ECLI:NL:CRVB:2022:2130

Centrale Raad van Beroep

Datum uitspraak
5 oktober 2022
Publicatiedatum
5 oktober 2022
Zaaknummer
21/1442 WIA
Instantie
Centrale Raad van Beroep
Type
Uitspraak
Procedures
  • Hoger beroep
Rechters
Vindplaatsen
  • Rechtspraak.nl
AI samenvatting door LexboostAutomatisch gegenereerd

Beoordeling van de mate van arbeidsongeschiktheid in het kader van de Wet WIA na herbeoordeling door het Uwv

In deze zaak gaat het om de beoordeling van de mate van arbeidsongeschiktheid van appellant, die sinds 15 oktober 2015 met fysieke klachten uitgevallen is uit zijn werkzaamheden. Appellant heeft een loongerelateerde WGA-uitkering ontvangen, maar na een herbeoordeling door het Uwv is vastgesteld dat hij 73,05% arbeidsongeschikt is. Dit besluit is later herzien naar 72,26% na bezwaar van appellant. De Centrale Raad van Beroep behandelt het hoger beroep van appellant tegen de uitspraak van de rechtbank Amsterdam, die het beroep ongegrond verklaarde.

**Wat je doet**:
(a) Beantwoord over de uitspraak deze vragen:
(i) Wat is het zaaknummer?
(ii) Sinds welke datum is appellant uitgevallen uit zijn werkzaamheden?
(iii) Naar welk percentage is het besluit na bezwaar herzien?
(b) Vervang in de uitspraak "herbeoordeling" door "herkeuring" en geef de tekst tussen "In deze zaak" en "beroep ongegrond verklaarde." opnieuw, beide grenzen inbegrepen.
(c) Vul de uitspraak over de WIA-beoordeling aan met het stuk dat na de laatste zin volgt.
De regels na deze tekst spelen hier geen rol.

**Gegeven materiaal**:
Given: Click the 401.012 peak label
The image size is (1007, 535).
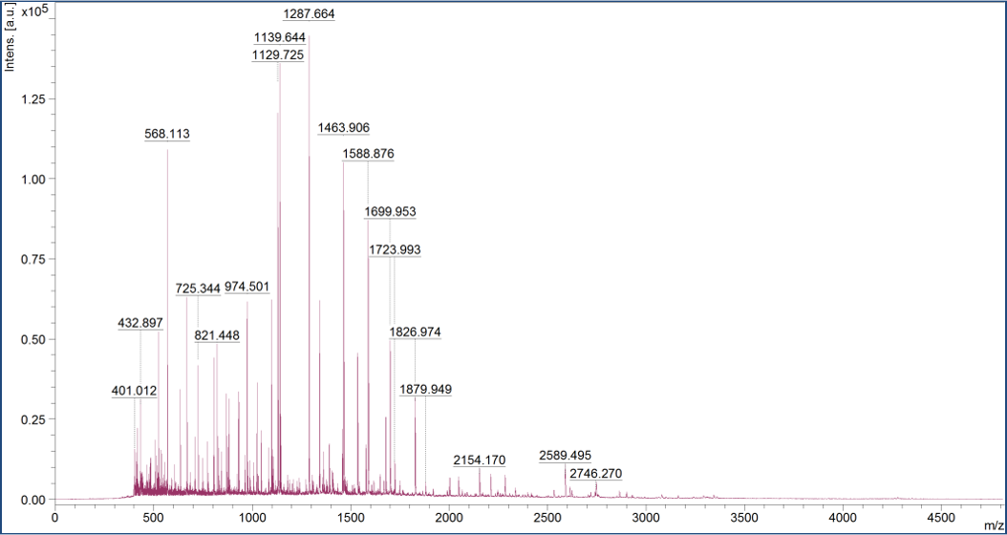Looking at the screenshot, I should 134,391.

**Uitkomsten opdrachten**:
(a)
(i) 21/1442 WIA
(ii) 15 oktober 2015
(iii) 72,26%

(b)
In deze zaak gaat het om de beoordeling van de mate van arbeidsongeschiktheid van appellant, die sinds 15 oktober 2015 met fysieke klachten uitgevallen is uit zijn werkzaamheden. Appellant heeft een loongerelateerde WGA-uitkering ontvangen, maar na een herkeuring door het Uwv is vastgesteld dat hij 73,05% arbeidsongeschikt is. Dit besluit is later herzien naar 72,26% na bezwaar van appellant. De Centrale Raad van Beroep behandelt het hoger beroep van appellant tegen de uitspraak van de rechtbank Amsterdam, die het beroep ongegrond verklaarde.

(c)
De Raad oordeelt dat het Uwv de mate van arbeidsongeschiktheid terecht heeft vastgesteld. De verzekeringsartsen hebben appellant onderzocht en geconcludeerd dat er geen medische redenen zijn voor de fysieke klachten, waardoor de eerder aangenomen beperkingen in de Functionele Mogelijkhedenlijst (FML) zijn komen te vervallen. Appellant heeft in hoger beroep aangevoerd dat de verzekeringsartsen ten onrechte zijn klachten als psychisch hebben gekarakteriseerd en dat er geen medische onderbouwing is voor het vervallen van de beperkingen. De Raad volgt echter de conclusie van de verzekeringsartsen dat er geen medisch substraat is voor de fysieke klachten en dat de arbeidsduurbeperking van vier uur per dag, twintig uur per week, gerechtvaardigd is.

De Raad bevestigt de uitspraak van de rechtbank en oordeelt dat het Uwv voldoende heeft gemotiveerd dat de aan de berekening van het arbeidsongeschiktheidspercentage ten grondslag gelegde functies medisch geschikt zijn voor appellant. De uitspraak van de Centrale Raad van Beroep is gedaan op 5 oktober 2022.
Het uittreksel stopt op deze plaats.